# Task brief:
Without the images, print all the entries below exactly as given.

◆ ◆ ◆ ◆

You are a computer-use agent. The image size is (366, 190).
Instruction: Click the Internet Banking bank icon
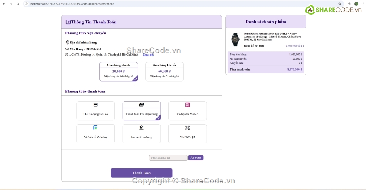tap(141, 128)
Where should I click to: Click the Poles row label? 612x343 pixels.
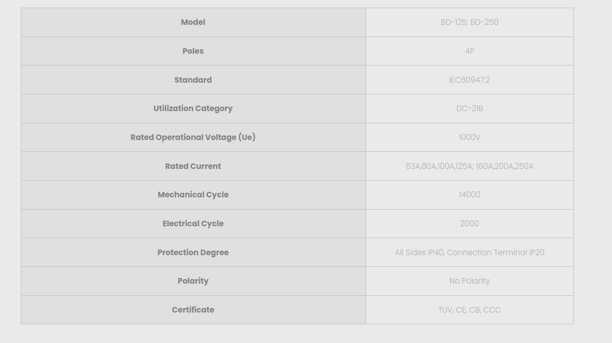click(x=193, y=51)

◆ ◆ ◆ ◆

# Written answer:
You are a computer-use agent. The image size is (366, 190).
Instruction: Click the Internet Banking bank icon
tap(141, 128)
Where should I click to: Click the Poles row label? 612x343 pixels.
click(x=193, y=51)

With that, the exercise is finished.